USB isochronous Super Speed max bandwidth

Hi there,

I have a USB 3.0 device that contiguously transfers data using isochronous pipe (interval=1, imul=2, burst=changeable on the device side).
I implemented a WDF USB kernel mode driver that works with the device. it is a Windows 10 x64 the latest update.

I have simple driver logic when I want to start data transmitting:

  1. the driver allocates 1000 URB requests, each request is 8 microframes * packet size (the packet size depends on the current burst value) - the driver receives 1000 requests a second, each request contains 8 microframes. I think, 1000 URB requests have to be enough for contiguous reading the isochronous pipe.
  2. Each time completition callback is called, I just safe the received data size and send the same request again (I reuse the request and memory according to the MSDN). So far, I don’t work with payload, just work with length and reusing a request.

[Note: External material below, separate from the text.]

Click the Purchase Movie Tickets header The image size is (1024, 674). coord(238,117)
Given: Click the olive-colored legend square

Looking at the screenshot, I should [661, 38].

Everything looks pretty easy, however :smile:, I have some issue:

if burst value is not high, like 1-10 then everything works nice.
if burst value is 12-13 I have about 10 microframes a seconds with zero length. I don’t know why so. The device side says the same like about 10 packets were completed but 0 bytes were really send for them.
if burst value is 14-15 I have about 100-200 microframes a seconds with zero length.

I think, it might be a Windows driver issue, in case the driver does not use enough requests for contiguous transfer. However, if I increase count of URB packets it does not help.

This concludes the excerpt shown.